Histo_Corrosion_Impact

ojiva_CI <- TDF_Corrosion_Impact
ojiva_CI$F_desc <- rev(cumsum(rev(ojiva_CI$fi)))
ojiva_CI$H_desc <- round(ojiva_CI$F_desc / sum(ojiva_CI$fi), 4)

# Ojiva ABSOLUTA
Ojiva_CI_abs <- ggplot(ojiva_CI) +
  geom_line(aes(x = xi, y = Fi), color = "blue", linewidth = 1) +
  geom_point(aes(x = xi, y = Fi), color = "blue", size = 2.5) +
  geom_text(aes(x = xi, y = Fi, label = Fi), vjust = -0.7, color = "blue", size = 3) +
  geom_line(aes(x = xi, y = F_desc), color = "red", linewidth = 1) +
  geom_point(aes(x = xi, y = F_desc), color = "red", size = 2.5) +
  geom_text(aes(x = xi, y = F_desc, label = F_desc), vjust = 1.3, color = "red", size = 3) +
  labs(
    title = "Ojiva absoluta — Impacto de corrosión (Corrosion_Impact)",
    x = "Marca de clase (xi)",
    y = "Frecuencia acumulada (Ni)",
    caption = "Jim Acuña y Davis Piguave"
  ) +
  theme(
    plot.title = element_text(size = rel(1.1), hjust = 0.5, face = "bold"),
    plot.caption = element_text(hjust = 0.5, face = "italic")
  ) +
  expand_limits(y = c(0, sum(ojiva_CI$fi)))

Ojiva_CI_abs

# Ojiva RELATIVA
Ojiva_CI_rel <- ggplot(ojiva_CI) +
  geom_line(aes(x = xi, y = Hi), color = "green3", linewidth = 1) +
  geom_point(aes(x = xi, y = Hi), color = "green3", size = 2.5) +
  geom_text(aes(x = xi, y = Hi, label = paste0(round(Hi * 100, 0), "%")), vjust = -0.7, color = "green4", size = 3) +
  geom_line(aes(x = xi, y = H_desc), color = "red", linewidth = 1) +
  geom_point(aes(x = xi, y = H_desc), color = "red", size = 2.5) +
  geom_text(aes(x = xi, y = H_desc, label = paste0(round(H_desc * 100, 0), "%")), vjust = 1.3, color = "red", size = 3) +
  labs(
    title = "Ojiva relativa — Impacto de corrosión (Corrosion_Impact)",
    x = "Marca de clase (xi)",
    y = "Frecuencia acumulada (Hi)",
    caption = "Jim Acuña y Davis Piguave"
  ) +
  scale_y_continuous(labels = function(z) paste0(round(z * 100, 0), "%")) +
  theme(
    plot.title = element_text(size = rel(1.1), hjust = 0.5, face = "bold"),
    plot.caption = element_text(hjust = 0.5, face = "italic")
  ) +
  expand_limits(y = c(0, 1))

Ojiva_CI_rel

q1 <- quantile(Datos$Corrosion_Impact, 0.25, na.rm = TRUE)
med <- median(Datos$Corrosion_Impact, na.rm = TRUE)
q3 <- quantile(Datos$Corrosion_Impact, 0.75, na.rm = TRUE)

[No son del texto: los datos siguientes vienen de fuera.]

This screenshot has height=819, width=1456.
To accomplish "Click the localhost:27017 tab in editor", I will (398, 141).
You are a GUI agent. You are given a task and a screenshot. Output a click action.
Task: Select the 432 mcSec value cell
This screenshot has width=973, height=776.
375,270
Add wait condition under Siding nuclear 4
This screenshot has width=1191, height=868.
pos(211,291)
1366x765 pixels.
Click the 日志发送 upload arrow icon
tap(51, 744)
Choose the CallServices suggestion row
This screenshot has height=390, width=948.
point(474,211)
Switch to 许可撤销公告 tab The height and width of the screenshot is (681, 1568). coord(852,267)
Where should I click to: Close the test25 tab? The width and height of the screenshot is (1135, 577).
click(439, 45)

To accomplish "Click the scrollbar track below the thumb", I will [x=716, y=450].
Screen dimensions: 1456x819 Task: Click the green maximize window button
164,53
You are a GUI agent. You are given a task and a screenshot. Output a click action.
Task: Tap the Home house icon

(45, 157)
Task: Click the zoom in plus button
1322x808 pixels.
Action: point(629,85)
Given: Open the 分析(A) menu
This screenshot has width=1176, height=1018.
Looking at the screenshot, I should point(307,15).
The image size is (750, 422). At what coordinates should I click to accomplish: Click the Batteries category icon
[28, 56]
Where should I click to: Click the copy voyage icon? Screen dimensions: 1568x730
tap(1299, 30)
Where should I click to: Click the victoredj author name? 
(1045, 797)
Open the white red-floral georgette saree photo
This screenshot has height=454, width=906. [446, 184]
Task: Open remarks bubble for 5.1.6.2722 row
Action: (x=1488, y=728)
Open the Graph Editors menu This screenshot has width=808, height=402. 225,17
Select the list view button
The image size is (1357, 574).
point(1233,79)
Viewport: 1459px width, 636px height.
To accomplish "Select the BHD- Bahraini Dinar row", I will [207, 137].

Caja_Corrosion_Impact <- ggplot(Datos, aes(x = Corrosion_Impact, y = "")) +
  stat_boxplot(geom = "errorbar", width = 0.3) +
  geom_boxplot(color = "black", fill = "pink",
               outlier.colour = "black", outlier.shape = 1) +
  annotate("text", x = q1,  y = 1.12, label = paste0("Q1=", round(q1, 3)),  size = 3.2) +
  annotate("text", x = med, y = 1.18, label = paste0("Mediana=", round(med, 3)), size = 3.2, fontface = "bold") +
  annotate("text", x = q3,  y = 1.12, label = paste0("Q3=", round(q3, 3)),  size = 3.2) +
  labs(
    title = "Diagrama de caja y bigotes — Impacto de corrosión (Corrosion_Impact)",
    x = "Impacto de corrosión",
    y = "",
    caption = "Jim Acuña y Davis Piguave"
  ) +
  theme(
    plot.title = element_text(size = rel(1.1), hjust = 0.5, face = "bold"),
    plot.caption = element_text(hjust = 0.5, face = "italic")
  )

Caja_Corrosion_Impact

Interpretación breve.
Corrosion_Impact presenta un comportamiento prácticamente simétrico: media 9.75 y mediana 9.72, no aparecen outliers. Esto sugiere que el impacto de corrosión está distribuido de forma extendida a lo largo de su dominio, sin valores atípicos que distorsionen el resumen central.